In the Ear The Shuttle takes on the ever popular Q-Tip design released into the world by the Californian trendsetters located well South of the Canadian border. In my limited experience with products of this design ethos, Dudios does it very well. The Shuttle doesn’t do anything weird with the core of the body, taking on a fairly traditional jelly-bean type shape which conforms nicely to the average ear. Then, there just so happens to be a protruding stick which contains the charging contacts. They don’t get in the way, instead helping to provide an even more secure fit then a traditional TWS thanks to a more natural weight distribution. I can wear the Shuttle for extended periods completely free of discomfort, and that’s with the stock medium tips. Thanks to a very standard nozzle design, the fitting of a wide variety of third party tips is entirely possible. As a result, the Shuttle gets top marks for fit and comfort. Isolation is above average too, doing a great job of dulling outside noise, even with no music playing.

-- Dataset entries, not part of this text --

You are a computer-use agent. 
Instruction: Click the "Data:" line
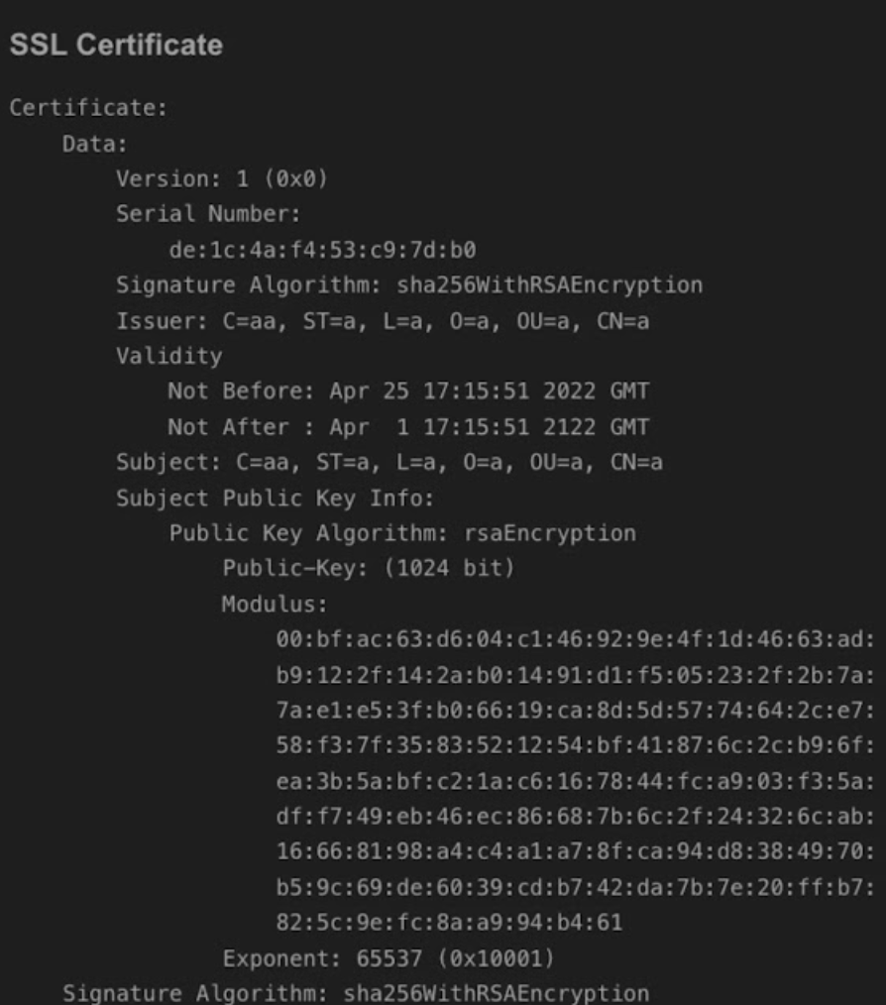[95, 144]
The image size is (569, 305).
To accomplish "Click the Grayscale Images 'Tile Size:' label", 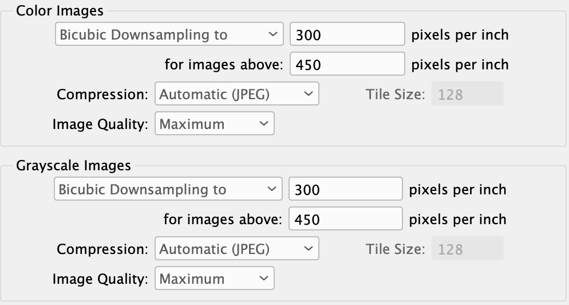I will tap(395, 249).
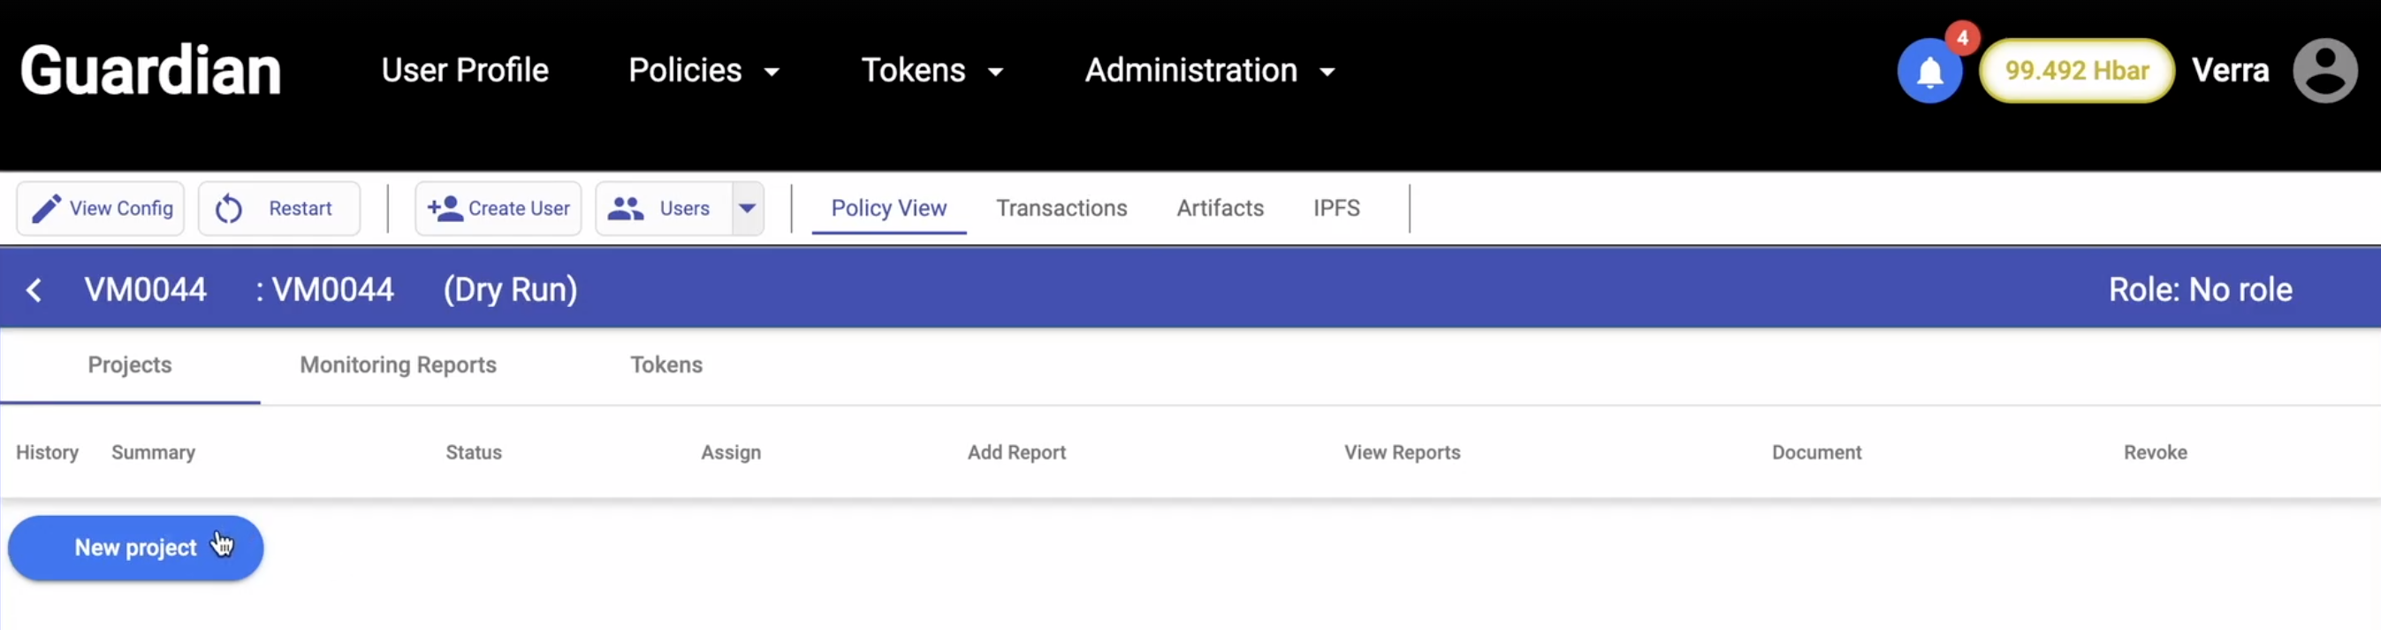Open the user avatar account icon
The height and width of the screenshot is (630, 2381).
2325,70
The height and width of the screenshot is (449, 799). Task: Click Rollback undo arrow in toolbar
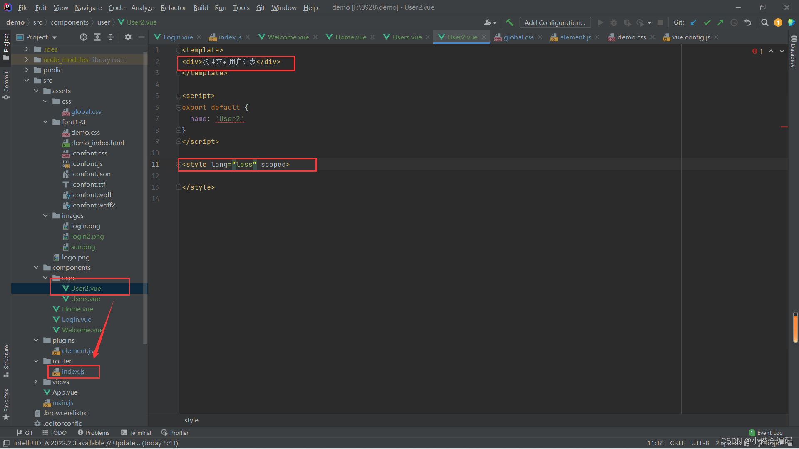[748, 22]
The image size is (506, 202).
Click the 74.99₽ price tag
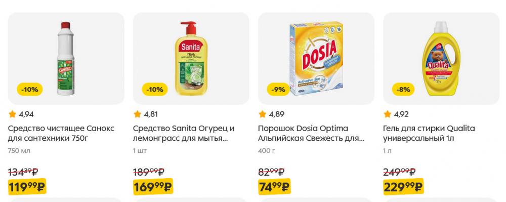[274, 187]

If you simply want to use them as a pair of ear plugs, they’re actually quite good.

Build quality is good too, though the materials used are nothing particularly special. The all-plastic design looks and feels well put together with dense materials and fantastic fit and finish. You won’t find any unsightly gaps or misaligned parts here. The compact charge case gets the same treatment with a functional design that looks simple but attractive. The plastic here don’t feel quite as nice as they do on the earpieces, but I don’t see anything worth complaining about. The lid is magnetically sealed with a foam pad tucked away inside that keeps the earpieces firmly in their respective charge ports when being stored/charged. Despite fitting into the charge slots one way only, Dudios added L/R markings to make the process that much more straight-forward. On the rear of the case is a micro-USB port which will disappoint some. While I certainly prefer USB Type-C, micro-USB is still perfectly suitable for a product like the Shuttle which wouldn’t make use of the extra features and enhancements afforded by Type-C (except durability), needlessly increasing the price.

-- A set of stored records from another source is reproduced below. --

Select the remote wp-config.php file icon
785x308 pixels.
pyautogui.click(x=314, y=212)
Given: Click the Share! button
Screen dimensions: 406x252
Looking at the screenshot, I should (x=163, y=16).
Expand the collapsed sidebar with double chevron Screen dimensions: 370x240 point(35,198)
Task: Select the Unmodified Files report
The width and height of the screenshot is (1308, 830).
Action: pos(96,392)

Tech Inside The Shuttle has some niceties that previously were reserved for higher price segments, such as touch controls. Thankfully, they work better here than on other TWS offerings I’ve tried recently. One reason is that there are no single tap functions. You need to double tap to play and pause whereas other TWS earphones use a single tap for this function. I never found myself accidentally pausing a track, such as when I take an earphone out when crossing the road so I can hear traffic, or am readjusting the earphone. Skipping tracks is handled by a long 1.5 second press. Maybe not as quick as the double tap most other TWS products demand, but it led to fewer mispresses. The Shuttle is probably the most enjoyable touch-based TWS I’ve had the opportunity to interact with. Only exception would be in cold whether where it doesn’t always register my taps, though that could also be because my hands are usually quite dry.

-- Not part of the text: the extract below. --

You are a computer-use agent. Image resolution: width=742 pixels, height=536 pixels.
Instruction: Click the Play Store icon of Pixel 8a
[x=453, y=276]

Battery life is good, but given the design of the earpieces I was hoping they would contain larger batteries that would enable more than 4 hours from each listening session. At least the time to juice up isn’t too long at 1.5 hours, and the case itself recharges within about 2.5 hours. The case will recharge the earpieces up to five times giving the Shuttle 20 combined hours of listening time. Given the price point, I have to keep my desires in check and maintain realistic expectations. What the Shuttle does with its batteries is perfectly fine. Since most will rarely run them down completely and place them in the case where they will recharge between short, bursty listening sessions (bus rides, listening between classes, gym sessions, etc.), battery life probably won’t ever be an issue. Neither will connection quality.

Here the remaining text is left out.